A stretch of concreate and a railing following a beach in Ventura

Interesting Things To Do In Ventura


Camarillo Ranch

Otherwise known as Rancho Calleguas or Adolfo Camarillo House, this is a large Victorian-styled estate with peaceful, park-like grounds and a historic red barn. The site is known to host community events.

Marina Park

This is a small, quaint oceanfront greenspace sprinkled with palm-trees and sunset views.

Ventura Botanical Gardens

A nice little garden space on a rise overlooking the city. The gardens are free to enter of Fridays.

Ventura Harbor Village

Wrapped around the harbor and marina, this waterfront complex specializes in retail options and specialty boutiques. The Ventura Harbor Wave Mound is visable from this area, as are beautiful sunsets.

San Buenaventura State Beach

This is a two-miles sandy beach popular with swimmers and sunbathers. The beach has access to the Ventura Pier, a wooden structure for fishing, views of the surrounding area and a few snack-and-eating venues.

Emma Wood State Beach

A narrow, oceanside beach area used for surfing and fishing. There are several fire pits in the area and spots available to RV campers with advance reservations.

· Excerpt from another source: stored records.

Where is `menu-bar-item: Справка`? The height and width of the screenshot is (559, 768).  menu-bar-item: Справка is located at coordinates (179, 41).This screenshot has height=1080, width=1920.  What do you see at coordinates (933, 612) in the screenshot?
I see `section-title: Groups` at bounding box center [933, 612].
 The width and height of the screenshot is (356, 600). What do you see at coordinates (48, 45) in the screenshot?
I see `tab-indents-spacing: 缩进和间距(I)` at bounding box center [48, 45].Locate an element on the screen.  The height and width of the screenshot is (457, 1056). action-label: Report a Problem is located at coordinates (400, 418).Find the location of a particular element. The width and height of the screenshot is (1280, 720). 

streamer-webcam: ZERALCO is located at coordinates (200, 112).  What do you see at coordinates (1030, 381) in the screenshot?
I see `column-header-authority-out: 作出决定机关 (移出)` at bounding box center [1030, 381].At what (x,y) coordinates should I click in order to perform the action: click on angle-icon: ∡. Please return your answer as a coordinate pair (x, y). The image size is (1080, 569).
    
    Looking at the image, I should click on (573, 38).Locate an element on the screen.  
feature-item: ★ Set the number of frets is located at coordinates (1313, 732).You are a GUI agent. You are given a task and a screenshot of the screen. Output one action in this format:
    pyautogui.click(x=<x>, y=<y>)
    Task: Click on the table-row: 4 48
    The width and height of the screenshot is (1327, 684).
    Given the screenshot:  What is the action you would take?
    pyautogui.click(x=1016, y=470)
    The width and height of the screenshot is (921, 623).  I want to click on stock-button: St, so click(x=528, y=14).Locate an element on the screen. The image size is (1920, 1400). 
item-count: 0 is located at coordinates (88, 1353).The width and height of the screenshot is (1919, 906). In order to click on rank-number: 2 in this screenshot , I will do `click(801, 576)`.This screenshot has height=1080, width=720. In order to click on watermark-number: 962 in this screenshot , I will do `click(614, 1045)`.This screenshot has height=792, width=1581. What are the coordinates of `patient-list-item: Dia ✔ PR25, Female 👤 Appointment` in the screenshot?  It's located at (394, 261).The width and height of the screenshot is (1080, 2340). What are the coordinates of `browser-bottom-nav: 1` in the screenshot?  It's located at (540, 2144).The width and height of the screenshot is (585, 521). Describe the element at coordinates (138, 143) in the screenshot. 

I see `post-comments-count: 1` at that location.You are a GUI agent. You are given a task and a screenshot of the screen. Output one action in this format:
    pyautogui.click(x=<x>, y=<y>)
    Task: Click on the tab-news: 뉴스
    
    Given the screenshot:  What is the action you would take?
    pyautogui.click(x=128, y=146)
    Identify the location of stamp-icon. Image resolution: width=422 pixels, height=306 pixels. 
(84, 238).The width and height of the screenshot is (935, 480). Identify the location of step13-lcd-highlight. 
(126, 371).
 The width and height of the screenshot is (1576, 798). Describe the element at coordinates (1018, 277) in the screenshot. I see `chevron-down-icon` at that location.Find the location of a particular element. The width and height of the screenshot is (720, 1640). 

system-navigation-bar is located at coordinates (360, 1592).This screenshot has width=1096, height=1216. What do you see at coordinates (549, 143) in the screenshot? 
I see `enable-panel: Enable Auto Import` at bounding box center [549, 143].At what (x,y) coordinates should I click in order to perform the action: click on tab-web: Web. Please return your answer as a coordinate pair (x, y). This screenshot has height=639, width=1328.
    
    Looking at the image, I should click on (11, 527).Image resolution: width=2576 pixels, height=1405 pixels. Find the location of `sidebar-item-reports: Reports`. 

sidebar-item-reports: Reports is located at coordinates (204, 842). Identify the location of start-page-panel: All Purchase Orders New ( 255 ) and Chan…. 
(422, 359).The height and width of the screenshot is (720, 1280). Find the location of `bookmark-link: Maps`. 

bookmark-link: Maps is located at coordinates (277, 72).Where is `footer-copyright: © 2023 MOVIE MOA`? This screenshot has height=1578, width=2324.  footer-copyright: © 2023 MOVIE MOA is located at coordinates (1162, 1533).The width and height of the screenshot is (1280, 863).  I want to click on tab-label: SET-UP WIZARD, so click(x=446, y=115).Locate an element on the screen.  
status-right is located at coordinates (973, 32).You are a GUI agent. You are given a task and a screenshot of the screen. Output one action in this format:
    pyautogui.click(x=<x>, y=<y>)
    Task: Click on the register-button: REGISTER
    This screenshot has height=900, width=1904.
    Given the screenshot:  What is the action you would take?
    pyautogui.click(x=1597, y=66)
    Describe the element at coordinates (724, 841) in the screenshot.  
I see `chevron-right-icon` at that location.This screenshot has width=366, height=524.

Yellow flowers near a oceanside cliff in the Channel Islands National Park off the coast of Ventura

Channel Islands National Park

This nationals park contains 5 ecologically rich and diverse islands which can be reached by boat from Ventura. The islands have numerous unique attractions, including a lighthouse, several sea caves, rare Torrey pines, huge colonies of seals and wheeling flocks of nesting seabirds.

Anacapa Island Lighthouse

This lighthouse overlooks a beautiful cliff, watching the churning seas below. Anacapa Island is also home to several hiking trails and some unique wildlife, including bright wildflowers, thousands of birds and California sea lions. The island also offers a great viewing point for whales and dolphins, including the world’s largest congregation of blue whales.

Winfield Scott Wreck

Under the shallow waters near Anacapa Island, this mail steamship has remained a part of the island’s aquatic scenery since it sunk in 1853. Despite the vessel sinking, all aboard were saved.

Inspiration Point

One of the most rugged and impressive views around the island area, with Santa Cruz and the Pacific ocean dominating the horizon.

Santa Cruz Island

The largest of the Channel Islands and California, the 24-mile long patch of beautiful land is a popular day trip from Ventura. Sights around the island include the stony beaches of Smuggler’s Cove, the quarter-mile-deep sea cave for kayak explorations known as Painted Cave, the Scorpion Ranch camping areas, the Scorpion Ranch canyon hiking trails and Cavern Point, which offers seasonal whale sightings.

Santa Rosa Island

As the second larges of the Channel Islands, Santa Rosa Island has beautiful white sand beaches and stunning views from Skunk Point.

Caliche Forest

Found in the center of San Miguel Island of the Channel Islands is a great, fragile caliche forest. A caliche forest is made of prehistoric vegetation which calcified, forming a “fossilized” landscape. The forest is an extremely unique visual and worthy hiking goal.